“I cannot think of any work that could be more agreeable and fun than making books for children.” — Arnold Lobel
As an author, I’m often asked to list some of my favorite writers. Of course, it’s impossible. There are too many. But one name always comes to my lips, Arnold Lobel. And I think the reason is this: his total commitment to children’s literature. To me, he was the master.
A while back I had the opportunity to write brief profiles of 75 children’s book authors and illustrators for a book titled, in lunk-headed fashion, The Big Book of Picture-Book Authors & Illustrators (out of print, alas). I interviewed many amazing people — James Marshall, Barbara Cooney, Bill Martin, Jr., Barbara Park, Bernard Waber, Trina Schart Hyman, Kevin Henkes, etc. — but, unfortunately, I was too late for Arnold Lobel. He died after a long illness on December 4th, 1987. But I did my research, read most of his books, found his classic acceptance speech for the Caldecott Medal, and came away with great respect. I love the “Frog and Toad” titles, of course, and Fables, and Ming Lo Moves the Mountain, and my personal favorite, Whiskers and Rhymes. But more than any individual book, I most love his bright, shining spirit — his commitment to his craft — his intelligence — his deep feeling — his legacy.
Time rolls forward. These days, at social events, some good fellow will sidle up beside me, possibly curious about this palpable oddity, a real live children’s book writer in his midst. And he’ll ask, not unkindly, “Do you think you’ll ever try to write a real book?” Meaning, of course, an adult book.
I’m not insulted, much. I’ll just smile and say maybe, perhaps, I don’t know, but right now I’m pretty challenged trying to write children’s books.

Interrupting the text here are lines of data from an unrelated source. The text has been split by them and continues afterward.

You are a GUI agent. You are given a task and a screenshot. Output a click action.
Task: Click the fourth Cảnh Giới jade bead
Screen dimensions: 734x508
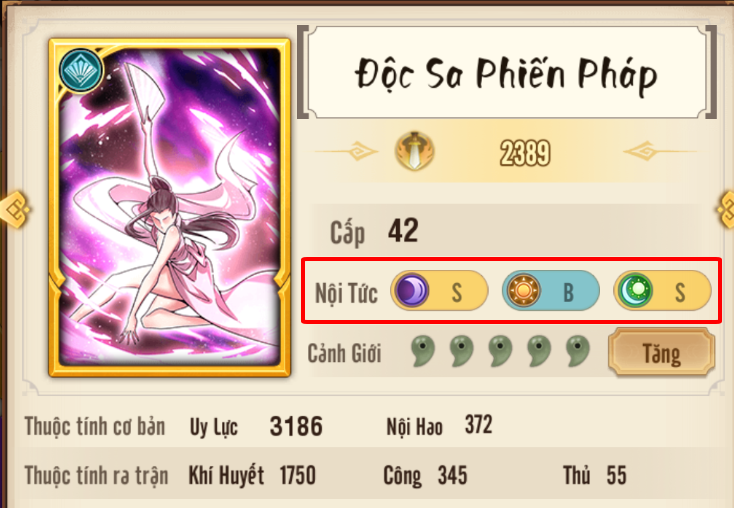pyautogui.click(x=539, y=350)
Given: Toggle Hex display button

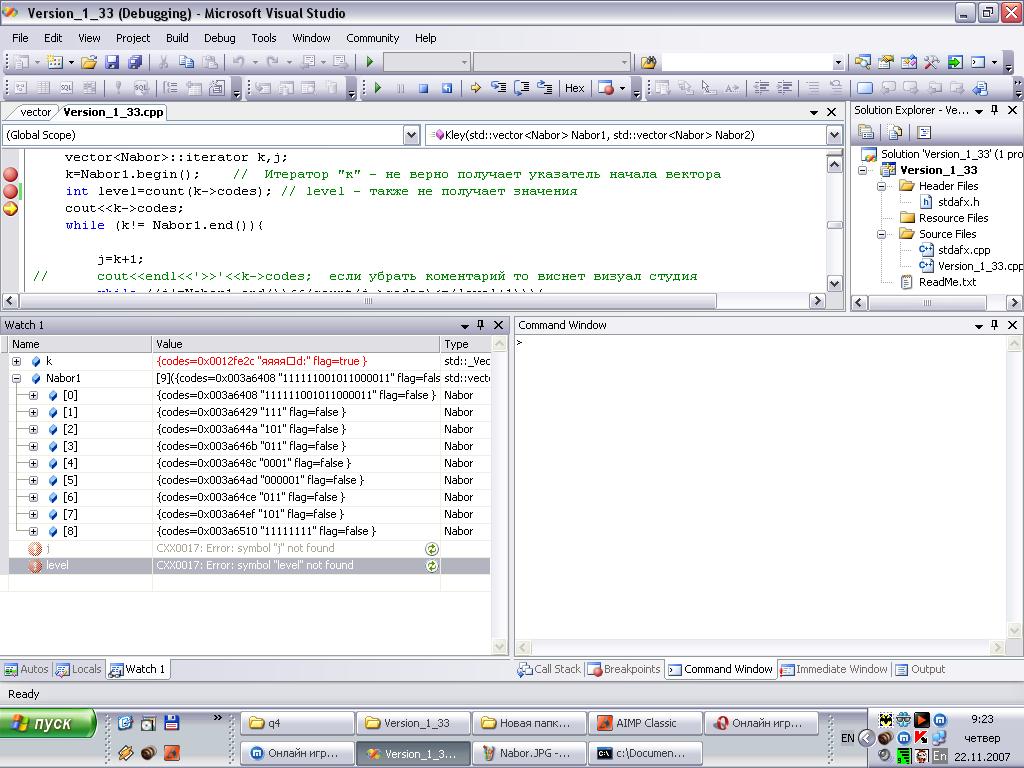Looking at the screenshot, I should [574, 88].
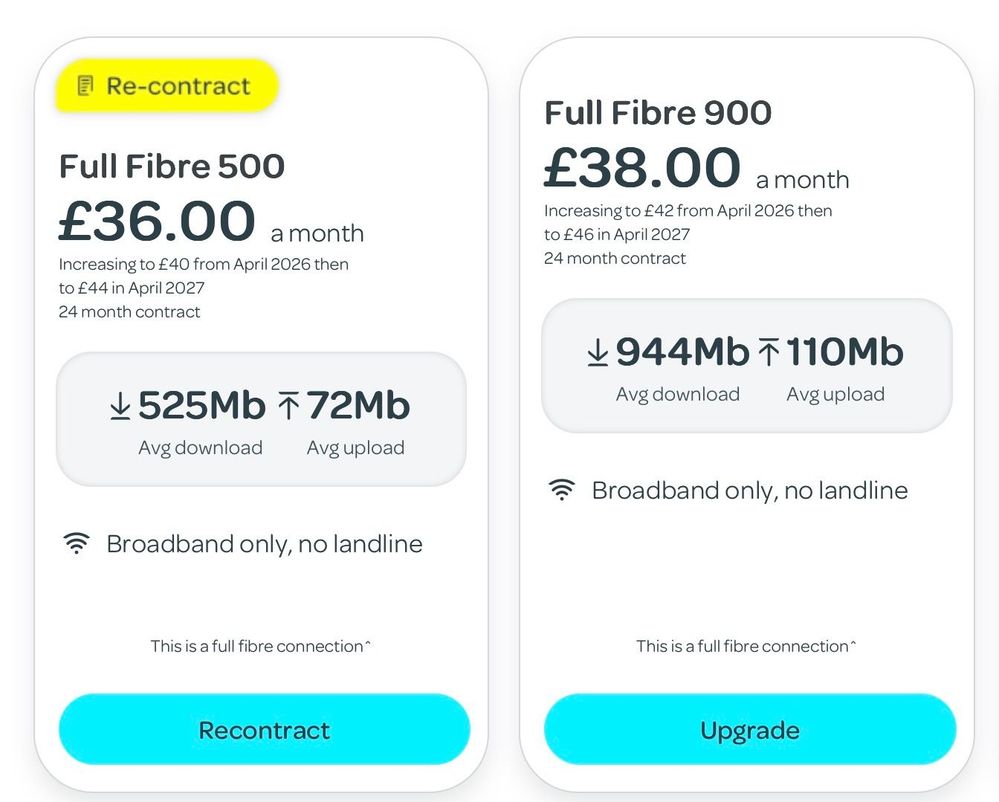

When I first began to conjure the dream of becoming a writer, children’s books were not on my radar. I wanted to write great, important books and poems for deep-thinking adults. My dream did not include titles like Hiccups for Elephant or Wake Me In Spring. I used to frequently wonder if I was on the right path, and it’s a question that never entirely goes away, though it haunts me less and less. I think of Arnold Lobel and I am reassured by his pride, his deep belief in his work, his love of children’s literature. It comes down to, like he said, single-minded dedication. No half-measures. No apologies. “One of the secrets of writing good books for children,” Lobel once commented, “is that you can’t really write books for children; you must write books for yourself and about yourself.”
I couldn’t agree more.
In my upcoming book, Along Came Spider, there’s a school librarian who plays a minor but critical role in the story. Her name? Miss Lobel. Now you know how I dreamed up the name!